Seizing upon the claim that the parent owes a duty to defendants Gesuale and Star, the majority opinion concludes that this duty may serve as the predicate for a contribution action. As demonstrated above, however, no apportionment may be had absent a breach of duty owing to the injured infant. In this respect, therefore, the majority seems to be creating a new tort cause of action which defendants may assert directly against Walter Nolechek. The problem with this, of course, is that Gesuale and Star have not suffered any injury recognized by tort law. Indeed, the father’s breach of duty, if a duty there is, at most subjects Gesuale and Star to the potential of being cast in judgment for damages.

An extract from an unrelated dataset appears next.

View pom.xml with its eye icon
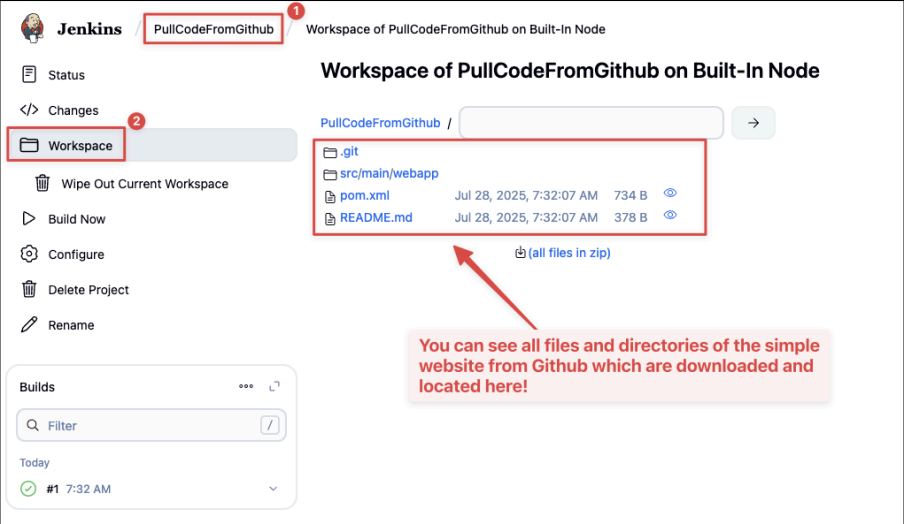 point(670,193)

It need hardly be said that an action to recover such damages has never been cognizable in our legal system, and runs contrary to the settled principle that a negligent breach of duty does not give rise to liability unless it proximately causes injury (e.g., Prosser, Torts [4th ed], §§ 30, 41-44). Under any analysis, then, the defendants may not recover damages from Walter Nolechek.
On a policy level, moreover, today’s decision may bring untoward consequences to both parents and children. As to minor children, "the net effect of allowing Dole apportionment could well be the parent’s failure to seek legal redress on the child’s behalf against third parties who are more likely than the parent in these cases to have appropriate liability coverage. This is an effect obviously detrimental to the injured child” (Holodook v Spencer, 36 NY2d 35, 46, supra). Thus, *350where the child is injured but not killed, the spectre of liability might well deter the parents from instituting a lawsuit on behalf of their child. Even if it does not, the interests of the parent and the child will be in direct conflict, since a portion of the child’s recovery will come from the family coffer. We should not abide such an occurrence.
More disturbing, however, is the particular context in which the majority has decided to carve out an exception to the Dole and Holodook principles. It is apparently because the infant was partially blind that the motorcycle became a "dangerous instrumentality” in his hands. A child’s handicap, rather than excusing certain shortcomings, today is being used as the predicate for heretofor unrecognized liability. As has been noted in this regard: "The parent of a blind or crippled or retarded child has burdens enough without being singled out for a special additional monetary liability which the parents blessed with normal children would not confront. * * * A rule which would carve out a special exception for the parent already stricken with the burden of a seriously handicapped child, not to ease that parent’s path but to place yet another obstacle on it, lacks compassion” (Siegel, Practice Commentaries, McKinney’s Cons Laws of NY, Book 7B, CPLR 3019, p 253). If settled law is to be abruptly reversed, it should not be done where only tort-feasors or insurers can benefit, at the expense of a parent of a handicapped, and now deceased, young boy.
For the reasons stated, the order of the Appellate Division should be affirmed.
Judges Jasen, Jones and Wachtler concur with Chief Judge Breitel; Judges Gabrielli and Fuchsberg concur in result in separate concurring opinions; Judge Cooke dissents and votes to affirm in another opinion.
Order modified, with costs to defendants-appellants against plaintiff-respondent Nolechek, in accordance with the opinion herein and, as so modified, affirmed, with costs on the third-party claim to respondents Neiman against appellant Nolechek. Question certified answered in the negative.